Everyone's Chasing the Bourbon. Nobody's Grabbing the Rye.
Here's a thing that drives me a little crazy: every time Elijah Craig Barrel Proof drops, people lose their minds over the bourbon — trading bottles, posting scores, hunting secondary prices — while the Rye version quietly shows up on the same shelf and goes mostly unnoticed. It's happened again with Batch A126, and I'm convinced most folks walking past it are leaving one of the best rye whiskeys of the year behind.
I picked up a bottle of Batch A126 back in the spring when it hit Florida shelves, sat on it for a few weeks while I worked through some other bottles, and finally cracked it on a warm Sunday afternoon on the back porch. After three pours over two evenings, I can tell you with confidence: this one deserves more attention than it's getting.
What You're Actually Drinking
Batch A126 is the first Elijah Craig Barrel Proof Rye release of 2026. Heaven Hill hasn't published an exact mashbill percentage, but this is a Kentucky-style rye — which means it's bourbon territory, not the 95% rye that MGP-sourced bottles tend to use. The grain forward character is present, but it sits inside a structure that feels familiar if you've spent time with ECBP bourbon. Think of it as the bourbon's spicier, more angular sibling.
The age on A126 comes in at 11 years and 11 months — just a whisker shy of 12 years in the barrel — and the proof is 120.4. That's warm, but not punishing. I added a few drops of water on my second pour and found something I actually liked better straight. Your mileage may vary.
How It Actually Drinks
What surprised me most is how integrated this whiskey is at 120 proof. Barrel proof whiskeys can be harsh when they're young or when the distillate isn't there yet — you get ethanol and not much else. At nearly 12 years, A126 has had time to develop an actual personality, and that age shows in the mouthfeel.
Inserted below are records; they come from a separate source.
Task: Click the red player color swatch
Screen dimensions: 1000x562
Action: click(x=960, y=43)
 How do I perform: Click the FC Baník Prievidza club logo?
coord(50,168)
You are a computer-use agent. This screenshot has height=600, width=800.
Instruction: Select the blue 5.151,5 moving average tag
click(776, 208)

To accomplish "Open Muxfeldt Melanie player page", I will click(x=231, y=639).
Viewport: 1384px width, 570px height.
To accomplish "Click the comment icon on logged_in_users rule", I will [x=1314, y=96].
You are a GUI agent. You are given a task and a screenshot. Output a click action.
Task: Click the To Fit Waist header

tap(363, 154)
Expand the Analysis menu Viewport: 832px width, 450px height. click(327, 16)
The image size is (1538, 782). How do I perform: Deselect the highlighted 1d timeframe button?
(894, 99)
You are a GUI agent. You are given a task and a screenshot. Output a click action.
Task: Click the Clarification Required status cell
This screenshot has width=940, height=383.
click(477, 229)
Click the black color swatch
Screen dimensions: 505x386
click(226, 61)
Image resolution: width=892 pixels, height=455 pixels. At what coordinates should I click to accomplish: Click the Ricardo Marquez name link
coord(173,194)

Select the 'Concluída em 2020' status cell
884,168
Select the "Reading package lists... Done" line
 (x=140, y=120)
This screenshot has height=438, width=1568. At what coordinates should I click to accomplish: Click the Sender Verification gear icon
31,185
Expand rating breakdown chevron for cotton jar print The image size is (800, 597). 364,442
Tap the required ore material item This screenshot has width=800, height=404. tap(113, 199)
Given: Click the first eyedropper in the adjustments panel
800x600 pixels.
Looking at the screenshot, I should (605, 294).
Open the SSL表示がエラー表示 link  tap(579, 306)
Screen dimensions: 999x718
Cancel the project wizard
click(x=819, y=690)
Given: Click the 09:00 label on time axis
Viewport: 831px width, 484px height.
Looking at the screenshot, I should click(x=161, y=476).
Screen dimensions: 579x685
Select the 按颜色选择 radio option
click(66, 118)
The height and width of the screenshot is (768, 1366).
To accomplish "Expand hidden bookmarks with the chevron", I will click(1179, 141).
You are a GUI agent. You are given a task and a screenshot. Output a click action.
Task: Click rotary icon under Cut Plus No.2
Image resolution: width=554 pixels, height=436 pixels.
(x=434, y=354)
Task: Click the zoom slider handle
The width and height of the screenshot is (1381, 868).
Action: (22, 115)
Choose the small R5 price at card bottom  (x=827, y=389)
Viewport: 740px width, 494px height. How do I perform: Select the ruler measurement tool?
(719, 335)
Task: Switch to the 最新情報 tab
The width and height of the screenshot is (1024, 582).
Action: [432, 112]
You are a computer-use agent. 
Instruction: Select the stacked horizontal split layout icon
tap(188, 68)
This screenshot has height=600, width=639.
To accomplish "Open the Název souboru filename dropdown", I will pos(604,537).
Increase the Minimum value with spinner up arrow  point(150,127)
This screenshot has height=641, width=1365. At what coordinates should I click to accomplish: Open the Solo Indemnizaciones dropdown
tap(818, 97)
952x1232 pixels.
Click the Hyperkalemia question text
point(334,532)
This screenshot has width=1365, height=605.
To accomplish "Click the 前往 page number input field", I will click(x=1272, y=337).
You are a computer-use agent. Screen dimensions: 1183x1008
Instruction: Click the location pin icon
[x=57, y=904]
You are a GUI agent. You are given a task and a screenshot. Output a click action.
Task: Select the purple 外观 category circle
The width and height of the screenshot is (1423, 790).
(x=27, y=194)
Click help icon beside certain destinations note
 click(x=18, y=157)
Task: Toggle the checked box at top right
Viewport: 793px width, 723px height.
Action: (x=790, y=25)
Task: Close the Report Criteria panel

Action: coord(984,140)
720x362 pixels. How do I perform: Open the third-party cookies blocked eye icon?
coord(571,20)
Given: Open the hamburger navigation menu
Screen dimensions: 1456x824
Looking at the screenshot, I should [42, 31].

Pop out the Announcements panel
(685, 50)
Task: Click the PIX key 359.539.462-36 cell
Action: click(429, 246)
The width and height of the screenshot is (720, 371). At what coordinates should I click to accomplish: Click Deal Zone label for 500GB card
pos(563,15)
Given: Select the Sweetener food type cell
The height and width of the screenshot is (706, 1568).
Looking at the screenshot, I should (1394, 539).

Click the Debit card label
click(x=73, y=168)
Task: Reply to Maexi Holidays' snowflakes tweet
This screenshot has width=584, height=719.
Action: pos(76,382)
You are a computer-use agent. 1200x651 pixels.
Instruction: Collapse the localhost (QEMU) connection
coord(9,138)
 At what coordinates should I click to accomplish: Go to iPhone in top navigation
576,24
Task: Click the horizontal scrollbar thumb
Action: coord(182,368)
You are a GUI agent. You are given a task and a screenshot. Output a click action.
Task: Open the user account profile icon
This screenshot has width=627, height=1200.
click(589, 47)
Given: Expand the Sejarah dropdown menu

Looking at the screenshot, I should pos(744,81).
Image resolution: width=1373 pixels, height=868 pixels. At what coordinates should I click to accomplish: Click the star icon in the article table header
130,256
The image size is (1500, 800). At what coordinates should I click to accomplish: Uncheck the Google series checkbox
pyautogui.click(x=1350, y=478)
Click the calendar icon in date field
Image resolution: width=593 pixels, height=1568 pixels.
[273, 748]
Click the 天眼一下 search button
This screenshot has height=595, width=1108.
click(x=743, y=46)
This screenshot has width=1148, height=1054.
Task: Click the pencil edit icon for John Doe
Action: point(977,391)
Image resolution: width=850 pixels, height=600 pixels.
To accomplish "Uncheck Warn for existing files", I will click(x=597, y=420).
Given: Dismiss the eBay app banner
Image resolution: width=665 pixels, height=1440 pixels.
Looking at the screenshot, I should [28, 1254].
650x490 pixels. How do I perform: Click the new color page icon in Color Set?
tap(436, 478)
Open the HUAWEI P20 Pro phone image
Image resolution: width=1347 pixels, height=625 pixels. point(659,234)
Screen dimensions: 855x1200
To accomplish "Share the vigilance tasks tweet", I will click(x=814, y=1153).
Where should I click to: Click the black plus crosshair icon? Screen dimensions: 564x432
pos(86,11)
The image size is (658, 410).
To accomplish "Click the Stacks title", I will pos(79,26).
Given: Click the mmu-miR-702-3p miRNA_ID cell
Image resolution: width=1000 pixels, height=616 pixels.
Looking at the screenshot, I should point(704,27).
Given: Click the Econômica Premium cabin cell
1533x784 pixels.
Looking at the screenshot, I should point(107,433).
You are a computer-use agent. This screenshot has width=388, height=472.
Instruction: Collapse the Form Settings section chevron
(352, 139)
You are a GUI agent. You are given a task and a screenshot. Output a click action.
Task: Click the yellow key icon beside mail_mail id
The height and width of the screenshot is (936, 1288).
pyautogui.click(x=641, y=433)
It's creamy and substantial for a rye, coating the palate in a way that softens what could otherwise be an aggressive pour.
The rye spice doesn't hit you over the head either. It builds. You get the sweeter, fruit-forward notes first — the cherry and strawberry and vanilla — and then the pepper and cinnamon roll in on the finish like they've been waiting patiently. It's a well-choreographed whiskey. I've paid a lot more for a lot less.
MSRP on this is around $70–$75 depending on where you are. In Jacksonville I found it at $72 at ABC Fine Wine & Spirits, and I've seen it at a couple of Total Wine locations as well. At that price for this age and proof, it's not a hard call.
The Cigar I Reached For
When I'm pairing with a spicy, high-proof rye, I want a cigar that leans into the character rather than fighting it. Something with its own pepper and depth, but enough natural sweetness to complement the fruit notes in the whiskey. My go-to for this kind of pairing is the Alec Bradley Prensado.
The Prensado is a Honduran puro — all Honduran leaf, pressed into a torpedo — and it has this distinctive dark-earth spiciness that mirrors a rye's grain character in an almost uncanny way. The wrapper is a Honduran Jamastran Colorado that burns slow and contributes a cedar-and-leather note I find incredibly satisfying alongside rye whiskey. It's not a subtle cigar, but it doesn't need to be when the bourbon in your other hand is running at 120 proof.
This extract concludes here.